Stored data entries
.....

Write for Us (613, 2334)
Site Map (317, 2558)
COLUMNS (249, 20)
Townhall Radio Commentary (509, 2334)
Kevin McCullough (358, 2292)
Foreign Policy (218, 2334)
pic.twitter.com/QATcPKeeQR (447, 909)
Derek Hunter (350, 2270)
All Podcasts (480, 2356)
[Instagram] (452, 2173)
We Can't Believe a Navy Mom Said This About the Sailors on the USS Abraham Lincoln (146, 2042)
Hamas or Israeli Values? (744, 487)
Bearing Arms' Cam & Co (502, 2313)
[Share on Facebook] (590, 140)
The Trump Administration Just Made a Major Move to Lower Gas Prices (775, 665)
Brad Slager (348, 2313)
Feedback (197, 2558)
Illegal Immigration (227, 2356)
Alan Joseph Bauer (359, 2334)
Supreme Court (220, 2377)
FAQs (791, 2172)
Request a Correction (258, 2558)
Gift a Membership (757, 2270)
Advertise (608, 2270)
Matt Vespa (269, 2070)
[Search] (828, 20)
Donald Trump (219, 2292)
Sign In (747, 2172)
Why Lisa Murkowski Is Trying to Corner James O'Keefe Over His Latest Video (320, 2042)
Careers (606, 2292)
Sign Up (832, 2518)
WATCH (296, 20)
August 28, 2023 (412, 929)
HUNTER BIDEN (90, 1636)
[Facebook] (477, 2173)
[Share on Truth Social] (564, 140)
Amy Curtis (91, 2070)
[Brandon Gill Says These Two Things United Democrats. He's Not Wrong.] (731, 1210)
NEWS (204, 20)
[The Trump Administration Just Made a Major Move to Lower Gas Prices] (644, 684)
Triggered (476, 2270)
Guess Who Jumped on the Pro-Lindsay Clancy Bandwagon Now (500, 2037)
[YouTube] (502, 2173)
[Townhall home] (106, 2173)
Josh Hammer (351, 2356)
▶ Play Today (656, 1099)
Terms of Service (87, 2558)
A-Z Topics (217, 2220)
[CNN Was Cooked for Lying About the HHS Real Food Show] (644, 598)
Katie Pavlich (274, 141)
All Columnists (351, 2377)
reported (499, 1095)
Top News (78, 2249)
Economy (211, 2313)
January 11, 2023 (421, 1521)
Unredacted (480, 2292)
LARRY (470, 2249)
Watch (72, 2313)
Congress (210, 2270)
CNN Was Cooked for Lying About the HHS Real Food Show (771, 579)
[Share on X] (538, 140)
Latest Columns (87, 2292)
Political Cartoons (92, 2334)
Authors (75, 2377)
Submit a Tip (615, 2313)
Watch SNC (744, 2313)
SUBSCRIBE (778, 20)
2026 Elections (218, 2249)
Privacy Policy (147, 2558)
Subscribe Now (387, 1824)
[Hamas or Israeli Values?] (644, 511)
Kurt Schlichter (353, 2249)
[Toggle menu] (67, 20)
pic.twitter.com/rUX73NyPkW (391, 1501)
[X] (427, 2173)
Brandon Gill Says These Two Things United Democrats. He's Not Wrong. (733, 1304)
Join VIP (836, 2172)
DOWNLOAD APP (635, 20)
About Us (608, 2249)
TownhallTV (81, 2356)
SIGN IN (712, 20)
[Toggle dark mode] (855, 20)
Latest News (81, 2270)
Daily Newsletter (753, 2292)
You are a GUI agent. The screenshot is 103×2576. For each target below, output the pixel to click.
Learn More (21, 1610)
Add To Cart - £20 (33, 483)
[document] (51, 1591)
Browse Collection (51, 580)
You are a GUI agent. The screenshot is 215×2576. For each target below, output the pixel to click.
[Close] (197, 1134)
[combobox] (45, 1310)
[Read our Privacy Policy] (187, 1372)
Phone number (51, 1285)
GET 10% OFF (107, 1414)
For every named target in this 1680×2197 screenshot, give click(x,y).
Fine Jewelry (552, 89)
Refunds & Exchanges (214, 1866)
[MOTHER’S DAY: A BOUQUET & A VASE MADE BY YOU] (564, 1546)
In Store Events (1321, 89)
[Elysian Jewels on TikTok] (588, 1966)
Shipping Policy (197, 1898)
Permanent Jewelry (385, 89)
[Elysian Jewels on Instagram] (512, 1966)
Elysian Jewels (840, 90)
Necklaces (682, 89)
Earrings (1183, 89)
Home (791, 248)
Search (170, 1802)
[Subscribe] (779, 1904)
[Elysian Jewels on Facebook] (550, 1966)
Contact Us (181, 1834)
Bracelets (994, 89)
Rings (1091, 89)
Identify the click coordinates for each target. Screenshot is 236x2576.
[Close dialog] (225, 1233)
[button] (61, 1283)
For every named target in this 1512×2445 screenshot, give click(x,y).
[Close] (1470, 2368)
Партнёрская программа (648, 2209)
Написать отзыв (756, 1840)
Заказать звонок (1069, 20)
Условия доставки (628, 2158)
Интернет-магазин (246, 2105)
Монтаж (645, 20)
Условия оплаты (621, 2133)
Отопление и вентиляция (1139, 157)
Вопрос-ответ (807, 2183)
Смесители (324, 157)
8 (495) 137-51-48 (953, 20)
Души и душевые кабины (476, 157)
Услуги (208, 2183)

.....

Work instruction: Every entry is to be repeated precisely as it stands.

Exercise response:
Write for Us (613, 2334)
Site Map (317, 2558)
COLUMNS (249, 20)
Townhall Radio Commentary (509, 2334)
Kevin McCullough (358, 2292)
Foreign Policy (218, 2334)
pic.twitter.com/QATcPKeeQR (447, 909)
Derek Hunter (350, 2270)
All Podcasts (480, 2356)
[Instagram] (452, 2173)
We Can't Believe a Navy Mom Said This About the Sailors on the USS Abraham Lincoln (146, 2042)
Hamas or Israeli Values? (744, 487)
Bearing Arms' Cam & Co (502, 2313)
[Share on Facebook] (590, 140)
The Trump Administration Just Made a Major Move to Lower Gas Prices (775, 665)
Brad Slager (348, 2313)
Feedback (197, 2558)
Illegal Immigration (227, 2356)
Alan Joseph Bauer (359, 2334)
Supreme Court (220, 2377)
FAQs (791, 2172)
Request a Correction (258, 2558)
Gift a Membership (757, 2270)
Advertise (608, 2270)
Matt Vespa (269, 2070)
[Search] (828, 20)
Donald Trump (219, 2292)
Sign In (747, 2172)
Why Lisa Murkowski Is Trying to Corner James O'Keefe Over His Latest Video (320, 2042)
Careers (606, 2292)
Sign Up (832, 2518)
WATCH (296, 20)
August 28, 2023 (412, 929)
HUNTER BIDEN (90, 1636)
[Facebook] (477, 2173)
[Share on Truth Social] (564, 140)
Amy Curtis (91, 2070)
[Brandon Gill Says These Two Things United Democrats. He's Not Wrong.] (731, 1210)
NEWS (204, 20)
[The Trump Administration Just Made a Major Move to Lower Gas Prices] (644, 684)
Triggered (476, 2270)
Guess Who Jumped on the Pro-Lindsay Clancy Bandwagon Now (500, 2037)
[YouTube] (502, 2173)
[Townhall home] (106, 2173)
Josh Hammer (351, 2356)
▶ Play Today (656, 1099)
Terms of Service (87, 2558)
A-Z Topics (217, 2220)
[CNN Was Cooked for Lying About the HHS Real Food Show] (644, 598)
Katie Pavlich (274, 141)
All Columnists (351, 2377)
reported (499, 1095)
Top News (78, 2249)
Economy (211, 2313)
January 11, 2023 (421, 1521)
Unredacted (480, 2292)
LARRY (470, 2249)
Watch (72, 2313)
Congress (210, 2270)
CNN Was Cooked for Lying About the HHS Real Food Show (771, 579)
[Share on X] (538, 140)
Latest Columns (87, 2292)
Political Cartoons (92, 2334)
Authors (75, 2377)
Submit a Tip (615, 2313)
Watch SNC (744, 2313)
SUBSCRIBE (778, 20)
2026 Elections (218, 2249)
Privacy Policy (147, 2558)
Subscribe Now (387, 1824)
[Hamas or Israeli Values?] (644, 511)
Kurt Schlichter (353, 2249)
[Toggle menu] (67, 20)
pic.twitter.com/rUX73NyPkW (391, 1501)
[X] (427, 2173)
Brandon Gill Says These Two Things United Democrats. He's Not Wrong. (733, 1304)
Join VIP (836, 2172)
DOWNLOAD APP (635, 20)
About Us (608, 2249)
TownhallTV (81, 2356)
SIGN IN (712, 20)
[Toggle dark mode] (855, 20)
Latest News (81, 2270)
Daily Newsletter (753, 2292)
You are a GUI agent. The screenshot is 103×2576. For each target below, output the pixel to click.
Learn More (21, 1610)
Add To Cart - £20 (33, 483)
[document] (51, 1591)
Browse Collection (51, 580)
You are a GUI agent. The screenshot is 215×2576. For each target below, output the pixel to click.
[Close] (197, 1134)
[combobox] (45, 1310)
[Read our Privacy Policy] (187, 1372)
Phone number (51, 1285)
GET 10% OFF (107, 1414)
For every named target in this 1680×2197 screenshot, give click(x,y).
Fine Jewelry (552, 89)
Refunds & Exchanges (214, 1866)
[MOTHER’S DAY: A BOUQUET & A VASE MADE BY YOU] (564, 1546)
In Store Events (1321, 89)
[Elysian Jewels on TikTok] (588, 1966)
Shipping Policy (197, 1898)
Permanent Jewelry (385, 89)
[Elysian Jewels on Instagram] (512, 1966)
Elysian Jewels (840, 90)
Necklaces (682, 89)
Earrings (1183, 89)
Home (791, 248)
Search (170, 1802)
[Subscribe] (779, 1904)
[Elysian Jewels on Facebook] (550, 1966)
Contact Us (181, 1834)
Bracelets (994, 89)
Rings (1091, 89)
Identify the click coordinates for each target. Screenshot is 236x2576.
[Close dialog] (225, 1233)
[button] (61, 1283)
For every named target in this 1512×2445 screenshot, give click(x,y).
[Close] (1470, 2368)
Партнёрская программа (648, 2209)
Написать отзыв (756, 1840)
Заказать звонок (1069, 20)
Условия доставки (628, 2158)
Интернет-магазин (246, 2105)
Монтаж (645, 20)
Условия оплаты (621, 2133)
Отопление и вентиляция (1139, 157)
Вопрос-ответ (807, 2183)
Смесители (324, 157)
8 (495) 137-51-48 (953, 20)
Души и душевые кабины (476, 157)
Услуги (208, 2183)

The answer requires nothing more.